Les apparences sont souvent trompeuses. A Sestriere, le plus haut village d‘Italie, les vieilles pierres sont sacrées. Aussi, nous prenons soin de formuler avec prudence notre première impression de ce hameau collé le long de la frontière française, et qui ressemble à une simple cicatrice dans le paysage hivernal. On apprend de ses erreurs. Il fut un temps, par exemple, où l’on considérait Les Arcs comme affreux, sans savoir que quelques années plus tard, leur architecture moderniste serait déclarée « patrimoine français du XXe siècle ».
C‘est riche de cette expérience, nous contemplons aujourd‘hui les deux tours d‘hôtel aux formes arrondies qui se dressent au bas des pentes – les toutes premières constructions de Sestriere – datant de 1933. Deux exemples parfaits du rationalisme, un mouvement architectural qui a trouvé un accueil enthousiaste dans l‘Italie fasciste. Le client ? Giovanni Agnelli, l‘homme d‘affaires visionnaire qui, en 1899, a créé la marque automobile piémontaise Fiat et qui, trois décennies plus tard, marquait la naissance de la première station de ski italienne…
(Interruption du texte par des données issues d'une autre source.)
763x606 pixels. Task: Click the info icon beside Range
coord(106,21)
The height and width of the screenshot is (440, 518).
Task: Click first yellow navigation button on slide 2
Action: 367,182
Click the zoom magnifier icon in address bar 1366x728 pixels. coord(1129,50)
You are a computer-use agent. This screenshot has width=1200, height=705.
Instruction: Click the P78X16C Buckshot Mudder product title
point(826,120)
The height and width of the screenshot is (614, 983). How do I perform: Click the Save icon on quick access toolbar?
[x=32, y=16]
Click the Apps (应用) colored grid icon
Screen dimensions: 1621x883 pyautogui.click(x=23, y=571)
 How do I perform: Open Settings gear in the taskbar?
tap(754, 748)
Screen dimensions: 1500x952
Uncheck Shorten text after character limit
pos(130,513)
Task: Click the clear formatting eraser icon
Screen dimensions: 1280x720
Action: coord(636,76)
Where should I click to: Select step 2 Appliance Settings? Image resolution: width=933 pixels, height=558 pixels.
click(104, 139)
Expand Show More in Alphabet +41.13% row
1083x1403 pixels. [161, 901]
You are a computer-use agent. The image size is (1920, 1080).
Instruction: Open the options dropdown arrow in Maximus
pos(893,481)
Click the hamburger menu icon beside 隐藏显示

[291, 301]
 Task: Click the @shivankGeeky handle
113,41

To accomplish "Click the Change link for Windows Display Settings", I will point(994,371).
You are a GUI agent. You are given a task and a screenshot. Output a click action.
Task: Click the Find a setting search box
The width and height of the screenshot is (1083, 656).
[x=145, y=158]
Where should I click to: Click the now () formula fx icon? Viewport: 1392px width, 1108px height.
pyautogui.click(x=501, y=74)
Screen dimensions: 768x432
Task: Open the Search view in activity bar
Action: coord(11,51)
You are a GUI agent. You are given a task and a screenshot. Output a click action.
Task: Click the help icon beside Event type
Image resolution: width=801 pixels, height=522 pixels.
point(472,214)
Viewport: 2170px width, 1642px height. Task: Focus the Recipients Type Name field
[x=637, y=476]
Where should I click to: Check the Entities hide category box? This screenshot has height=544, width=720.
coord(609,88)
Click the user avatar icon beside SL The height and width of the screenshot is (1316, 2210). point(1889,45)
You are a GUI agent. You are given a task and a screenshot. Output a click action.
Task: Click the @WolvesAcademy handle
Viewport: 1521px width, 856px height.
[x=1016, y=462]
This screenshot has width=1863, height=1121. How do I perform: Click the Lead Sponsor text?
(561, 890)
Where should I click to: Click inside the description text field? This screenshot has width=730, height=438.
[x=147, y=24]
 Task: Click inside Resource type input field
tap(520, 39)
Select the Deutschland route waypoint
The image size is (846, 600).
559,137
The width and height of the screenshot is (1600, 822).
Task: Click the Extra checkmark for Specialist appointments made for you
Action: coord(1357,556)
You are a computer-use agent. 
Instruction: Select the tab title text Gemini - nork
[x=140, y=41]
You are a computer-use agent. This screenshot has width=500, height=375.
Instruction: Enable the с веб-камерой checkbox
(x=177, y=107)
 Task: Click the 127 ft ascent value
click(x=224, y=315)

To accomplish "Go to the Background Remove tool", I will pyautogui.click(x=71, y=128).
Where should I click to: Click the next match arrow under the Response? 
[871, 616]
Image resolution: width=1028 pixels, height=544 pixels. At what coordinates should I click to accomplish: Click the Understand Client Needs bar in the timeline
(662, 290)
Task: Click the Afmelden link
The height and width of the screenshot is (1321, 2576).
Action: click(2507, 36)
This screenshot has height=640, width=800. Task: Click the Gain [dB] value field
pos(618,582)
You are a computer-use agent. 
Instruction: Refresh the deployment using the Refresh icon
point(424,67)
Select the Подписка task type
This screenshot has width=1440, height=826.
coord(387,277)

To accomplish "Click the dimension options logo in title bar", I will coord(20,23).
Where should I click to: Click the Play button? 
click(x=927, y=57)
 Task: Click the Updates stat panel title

Un vrai clash architectural
Nonante ans plus tard, Sestriere est devenu le cœur battant de Via Lattea (« voie lactée »), la plus grande station de ski interconnectée du pays avec 400 km de pistes, dont une petite partie se trouve en France – à Montgenèvre, pour être précis. Là-bas, dans ce coin reculé de la France, les pistes sont un peu plus douces, les pentes un peu plus indulgentes et les fromages un peu plus délicats. Sur le sol italien, les pentes peuvent être qualifiées de corsées… voire d’olympiques. En effet, en 2006, les Jeux olympiques d‘hiver – notamment certaines disciplines comme le slalom, le ski de fond et le bobsleigh – se sont déroulés ici, à Via Lattea. Les deux tremplins de saut à ski, aujourd‘hui à l’abandon, et le village olympique de Pragelato, ressuscité par le Club Med six ans après les Jeux, en sont les témoins. Le groupe hôtelier français y exploite depuis 2012 le seul Club Med situé dans une station de ski italienne : un hameau aux allures piémontaises dans une vallée paisible remplie de chalets en mélèze, où le temps semble flotter dans une atmosphère alliant mélancolie et nostalgie. Un choc architectural intéressant avec Sestriere, où l‘architecte Vittorio Bonadè Bottino – connu pour le Lingotto, l‘ancienne usine Fiat de Turin – avait reçu carte blanche des décennies plus tôt.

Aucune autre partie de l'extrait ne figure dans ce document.